## start EXCERPT TO READ
Re: [PATCH] time: Avoid signed overflow in timekeeping_delta_to_ns()

From: John Stultz
Date: Tue Nov 15 2016 - 17:03:43 EST


On Tue, Nov 15, 2016 at 1:53 PM, Thomas Gleixner <tglx@xxxxxxxxxxxxx> wrote:
> On Mon, 14 Nov 2016, John Stultz wrote:
>
>> On Mon, Nov 14, 2016 at 11:42 AM, Chris Metcalf <cmetcalf@xxxxxxxxxxxx> wrote:
>> > This bugfix was originally made in commit 35a4933a8959 ("time:
>> > Avoid signed overflow in timekeeping_get_ns()"). When the code was
>> > refactored in commit 6bd58f09e1d8 ("time: Add cycles to nanoseconds
>> > translation") the signed overflow fix was lost. Re-introduce it.
>> >
>> > Signed-off-by: Chris Metcalf <cmetcalf@xxxxxxxxxxxx>
>> > ---
>> > I happened to be looking for an unrelated fix, found this code,
>> > realized the tip code didn't match the fixed code, and
>> > backtracked to where it had gone away.
>> >
>> > kernel/time/timekeeping.c | 3 +--
>> > 1 file changed, 1 insertion(+), 2 deletions(-)
>> >
>> > diff --git a/kernel/time/timekeeping.c b/kernel/time/timekeeping.c
>> > index 37dec7e3db43..57926bc7b7f3 100644
>> > --- a/kernel/time/timekeeping.c
>> > +++ b/kernel/time/timekeeping.c
>> > @@ -304,8 +304,7 @@ static inline s64 timekeeping_delta_to_ns(struct tk_read_base *tkr,
>> > {
>> > s64 nsec;
>> >
>> > - nsec = delta * tkr->mult + tkr->xtime_nsec;
>> > - nsec >>= tkr->shift;
>> > + nsec = (delta * tkr->mult + tkr->xtime_nsec) >> tkr->shift;
>>
>> Ugh.
>>
>> So... I think this proves the original fix was *far* too subtle to
>> maintain. So I think reintroducing it as-is doesn't protect us from
>> undoing it. If the problem is really using the signed intermediate
>> nsec value, we should get rid of that.
>
> As I told the other guy who submitted something similar: This is not really
> helpful. It merily drags the overflow case out by a factor of 2.

Well... So lost time (where a VM/gdb caused stall runs past the
clocksource or causes an mult overflow) is a bit less problematic then
getting a huge negative nsec value.

> So we really need to figure out under which circumstances this can happen
> and fixup either the callsites or detect the condition right there, which
> I'd like to avoid for the hotpath.

I get that catching the (delta > TOOBIG) case, but even then I'm not
sure how we deal that condition in a way that results in anything
meaningfully different from the less-problematic unsigned overflow
(ie, capping it).

thanks
-john
## end EXCERPT TO READ
* [SET TASKS]
• A. Does each statement below agree with the timekeeping thread? Answer yes or no for each, and quote the deciding words from the thread.
(i) The signed overflow fix was lost when the code was refactored in commit 6bd58f09e1d8.
(ii) The patch makes two insertions and one deletion.
(iii) Thomas Gleixner says the change drags the overflow case out by a factor of 2.
• B. Reproduce a passage from the timekeeping thread, beginning at the words "From: John Stultz" and stopping after the words "lost. Re-introduce it.".
## start DATA SUPPLIED
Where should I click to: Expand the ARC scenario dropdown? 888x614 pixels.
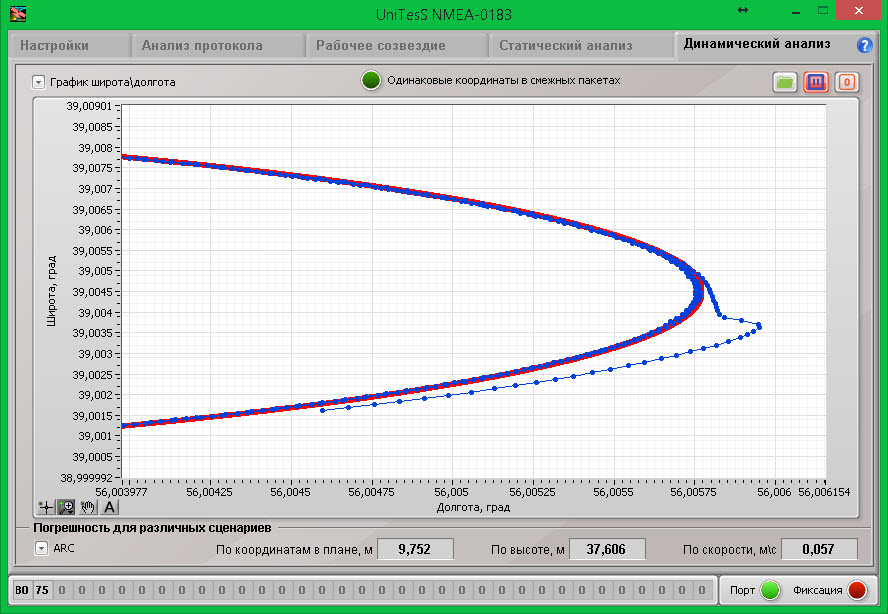pos(41,548)
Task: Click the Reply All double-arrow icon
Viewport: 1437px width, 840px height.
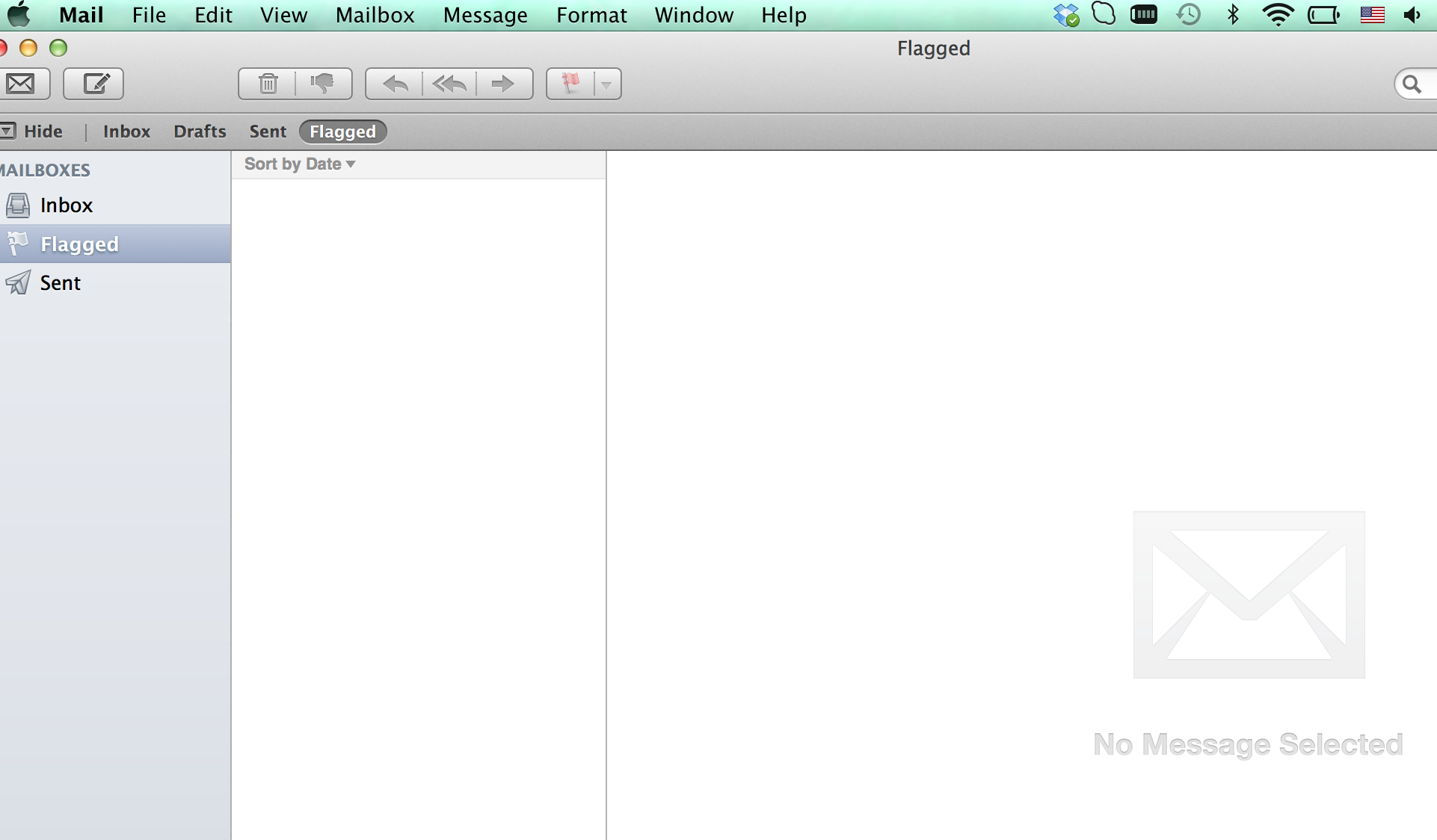Action: click(x=449, y=84)
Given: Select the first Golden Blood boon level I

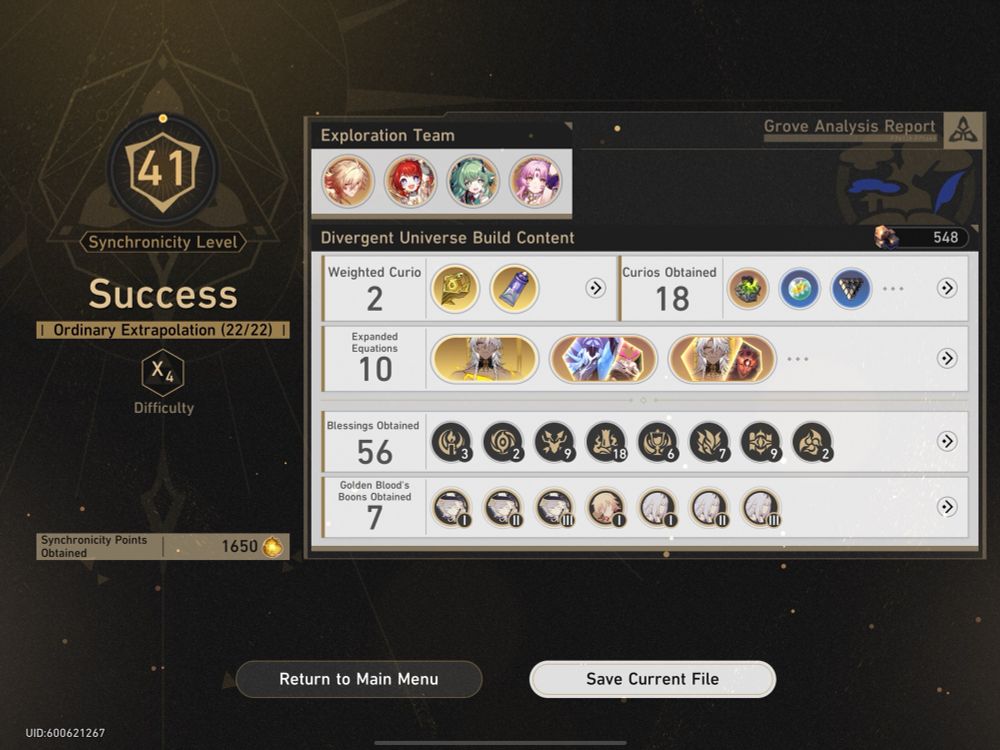Looking at the screenshot, I should pos(452,508).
## end DATA SUPPLIED
* [TASK RESPONSES]
• A.
(i) Yes: "the signed overflow fix was lost"
(ii) No: "1 insertion(+), 2 deletions(-)"
(iii) Yes: "drags the overflow case out by a factor of 2"

• B.
From: John Stultz
Date: Tue Nov 15 2016 - 17:03:43 EST


On Tue, Nov 15, 2016 at 1:53 PM, Thomas Gleixner <tglx@xxxxxxxxxxxxx> wrote:
> On Mon, 14 Nov 2016, John Stultz wrote:
>
>> On Mon, Nov 14, 2016 at 11:42 AM, Chris Metcalf <cmetcalf@xxxxxxxxxxxx> wrote:
>> > This bugfix was originally made in commit 35a4933a8959 ("time:
>> > Avoid signed overflow in timekeeping_get_ns()"). When the code was
>> > refactored in commit 6bd58f09e1d8 ("time: Add cycles to nanoseconds
>> > translation") the signed overflow fix was lost. Re-introduce it.